The objectives of oversight of SWIFT centre on the security, operational reliability, business continuity and resilience of the SWIFT infrastructure.
To review whether SWIFT is pursuing these objectives, overseers want to obtain comfort that SWIFT has put in place appropriate governance arrangements, structures, processes, risk management procedures and controls that enable it to effectively manage the potential risks to financial stability and to the soundness of financial infrastructures. The High Level Expectations for the oversight of SWIFT set out the expectations that overseers have vis-à-vis the services SWIFT is providing to the global financial infrastructure. The five Expectations relate to Risk Identification and Assessment, Information Security, Reliability and Resilience, Technology Planning and Communication with Users.
Overseers review SWIFT’s identification and mitigation of operational risks, and may also review legal risks, transparency of arrangements and customer access policies. SWIFT’s strategic direction may also be discussed with the Board and senior management.
This list of oversight fields is indicative, not exhaustive. In short, overseers will undertake those activities that provide them comfort that SWIFT is paying proper attention to the objectives described above. Nevertheless, SWIFT continues to bear the responsibility for the security and reliability of its systems, products and services. It should be understood that the oversight of SWIFT does not grant SWIFT any certification, approval or authorisation.
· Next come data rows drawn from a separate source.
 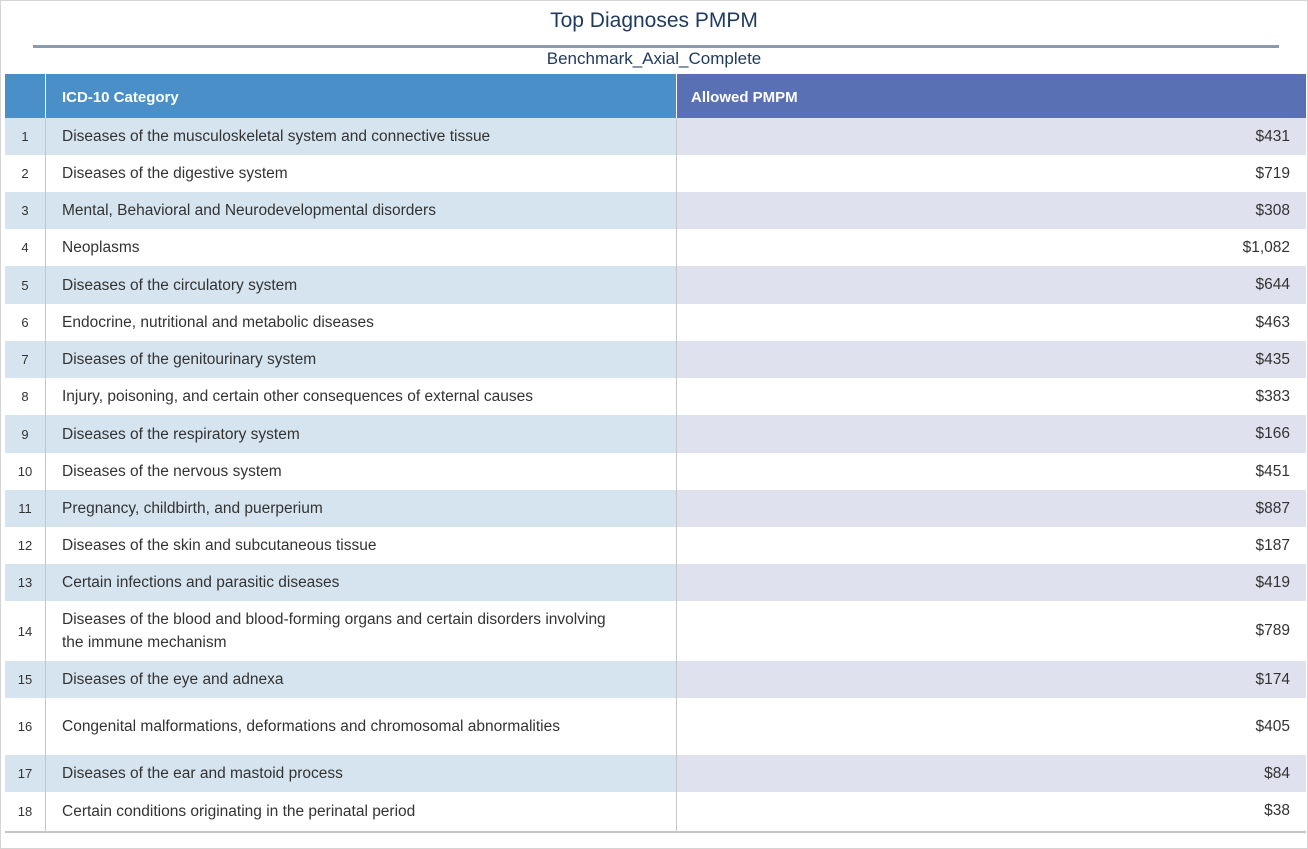 What do you see at coordinates (361, 174) in the screenshot?
I see `row-category: Diseases of the digestive system` at bounding box center [361, 174].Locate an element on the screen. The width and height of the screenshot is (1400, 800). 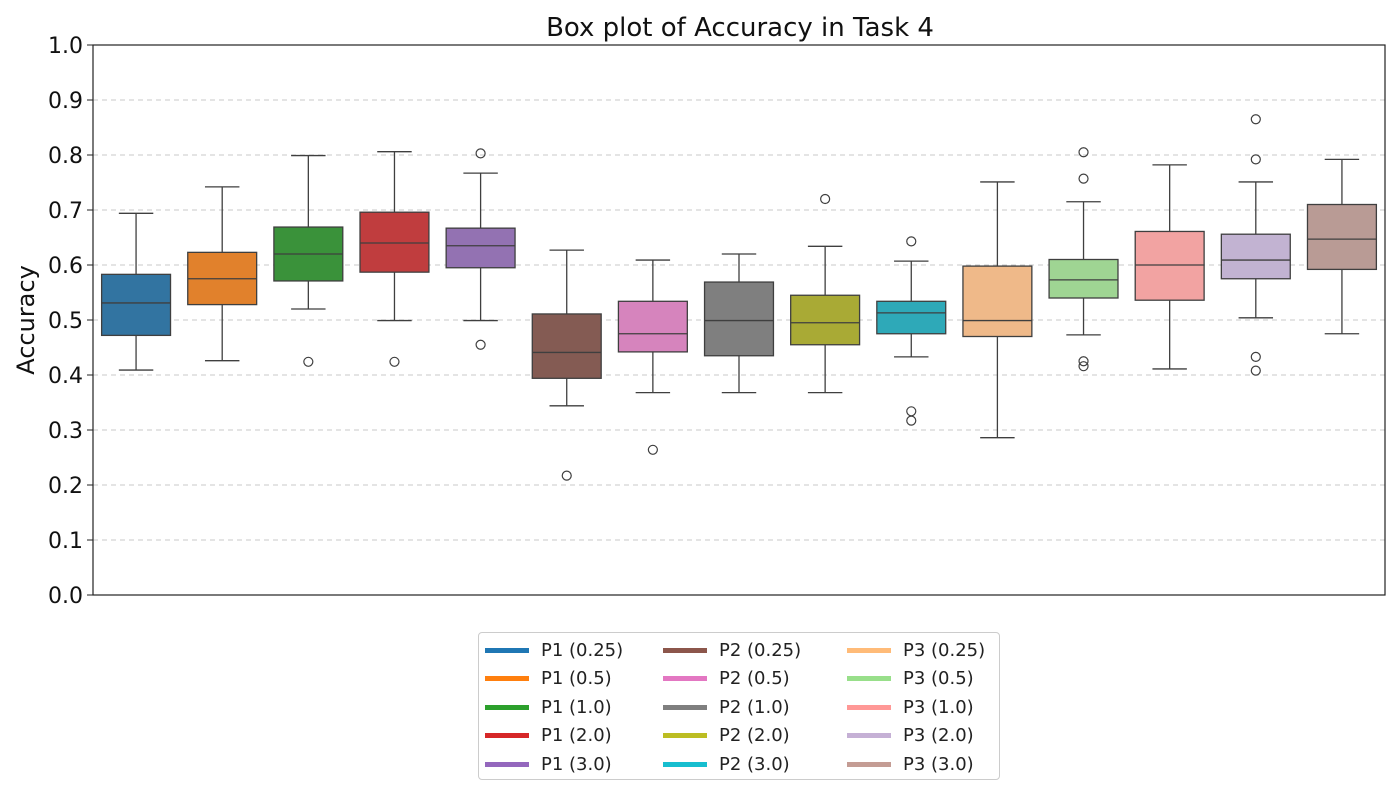
legend-label: P1 (3.0) is located at coordinates (576, 764).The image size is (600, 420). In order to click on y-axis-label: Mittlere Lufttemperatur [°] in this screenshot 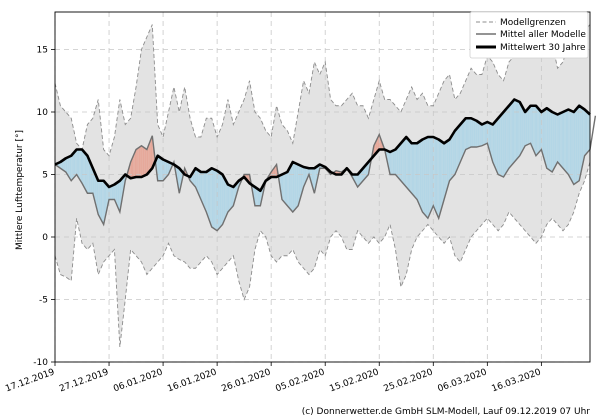, I will do `click(20, 190)`.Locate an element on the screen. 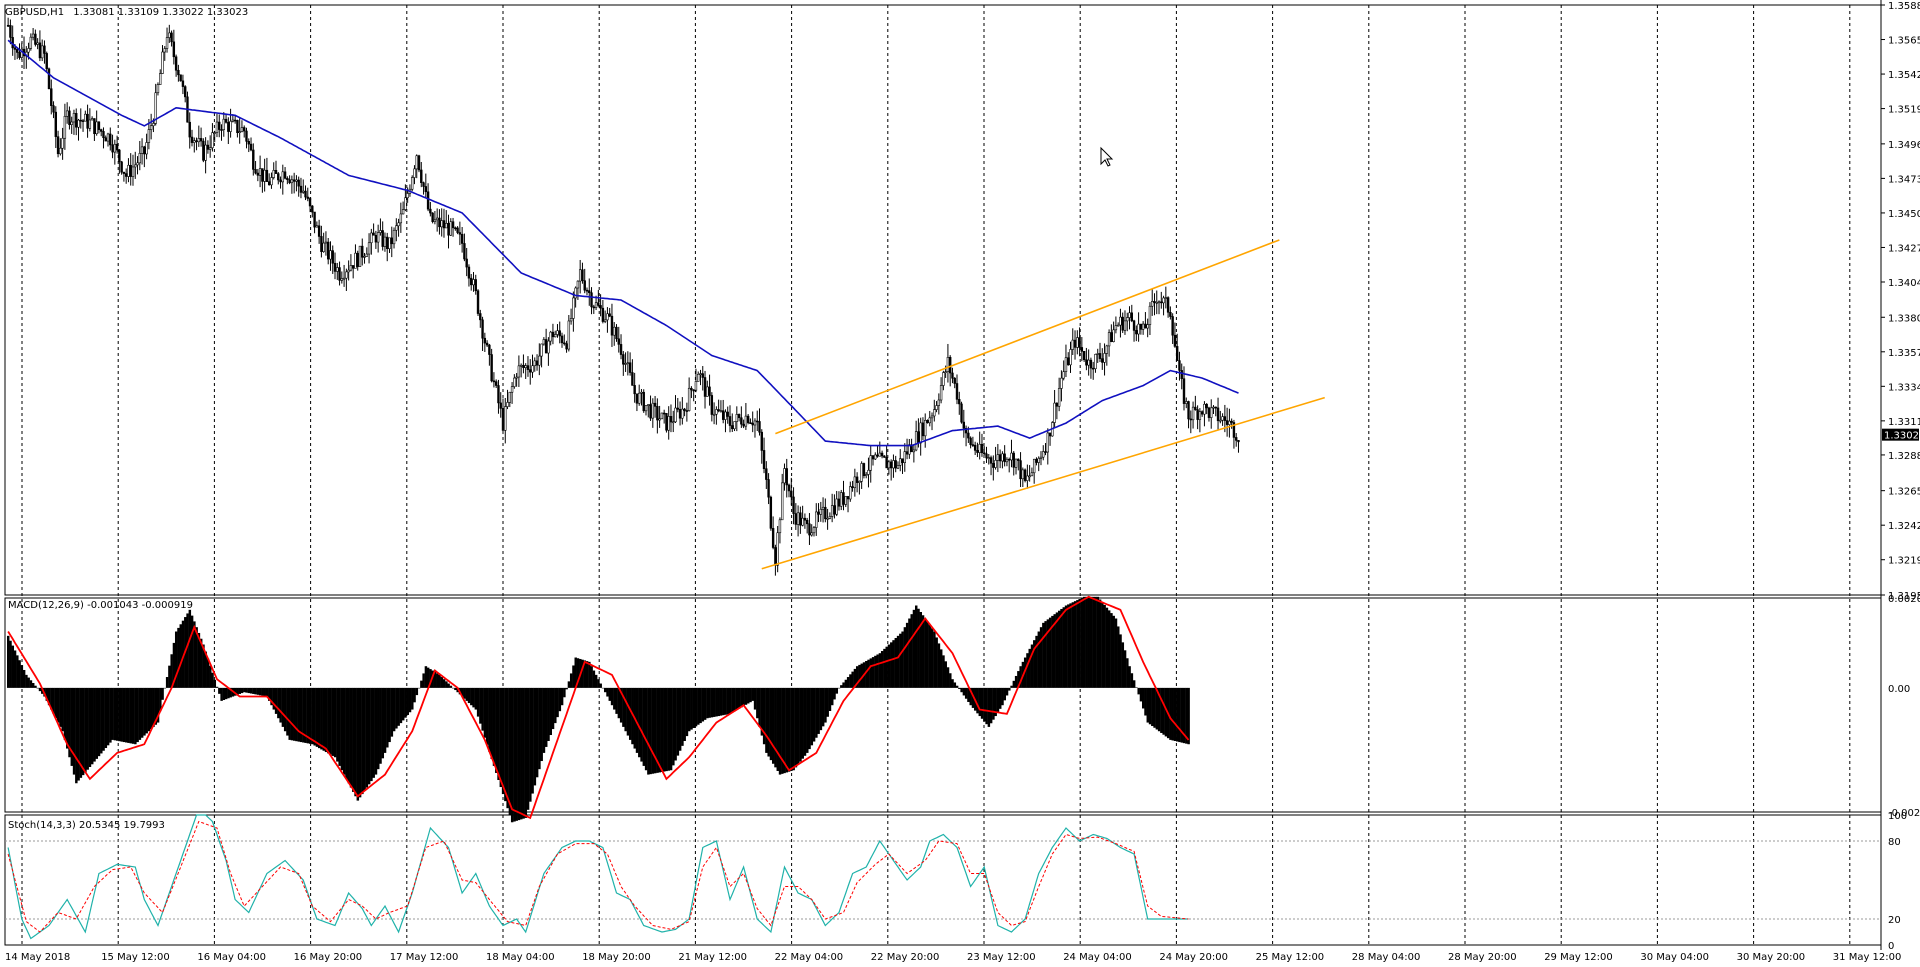 Image resolution: width=1920 pixels, height=967 pixels. x-tick-label: 25 May 12:00 is located at coordinates (1290, 958).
As lead overseer, the NBB conducts the oversight of SWIFT in cooperation with the other G-10 central banks, that is Bank of Canada, Deutsche Bundesbank, European Central Bank, Banque de France, Banca d’Italia, Bank of Japan, De Nederlandsche Bank, Sveriges Riksbank, Swiss National Bank, Bank of England and the Federal Reserve System (USA), represented by the Federal Reserve Bank of New York and the Board of Governors of the Federal Reserve System.
In the SWIFT Oversight Forum, these central banks are joined by other central banks from major economies: Reserve Bank of Australia, People’s Bank of China, Hong Kong Monetary Authority, Reserve Bank of India, Bank of Korea, Bank of Russia, Saudi Arabian Monetary Agency, Monetary Authority of Singapore, South African Reserve Bank and the Central Bank of the Republic of Turkey. The SWIFT Oversight Forum provides a forum for the G-10 central banks to share information on SWIFT oversight activities with a wider group of central banks.
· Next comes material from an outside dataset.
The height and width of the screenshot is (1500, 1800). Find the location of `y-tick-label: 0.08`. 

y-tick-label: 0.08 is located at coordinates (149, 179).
The NBB monitors SWIFT on an ongoing basis. It identifies relevant issues through the analysis of documents provided by SWIFT and through discussions with the management. It maintains a continuous relationship with SWIFT, with ad-hoc meetings on a regular basis, and serves as the central banks’ entry point for the cooperative oversight of SWIFT. In that capacity, the NBB chairs the senior policy and technical groups that facilitate the cooperative oversight, provides the secretariat and monitors the follow-up of the decisions taken.
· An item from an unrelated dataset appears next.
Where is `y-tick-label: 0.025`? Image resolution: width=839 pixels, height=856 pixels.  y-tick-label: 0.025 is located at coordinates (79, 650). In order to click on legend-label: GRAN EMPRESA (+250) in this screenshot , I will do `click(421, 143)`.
In order to achieve their oversight objectives, the overseers need timely access to all information they judge relevant for the purpose of the oversight. Typical sources of information are SWIFT Board papers, security audit reports, incident reports and incident review reports.
Another important channel for gathering information is through presentations by SWIFT staff and management. Finally, SWIFT assists overseers in identifying internal SWIFT documents that might be relevant to address specific oversight questions. Provisions on the confidential treatment of non-public information are included both in the protocol between the NBB and SWIFT, and in the bilateral Memorandums of Understanding between the NBB and each of the other cooperating central banks. The official description of the NBB’s oversight role can be found in the Financial Stability Review published by the National Bank of Belgium and available on its website www.nbb.be.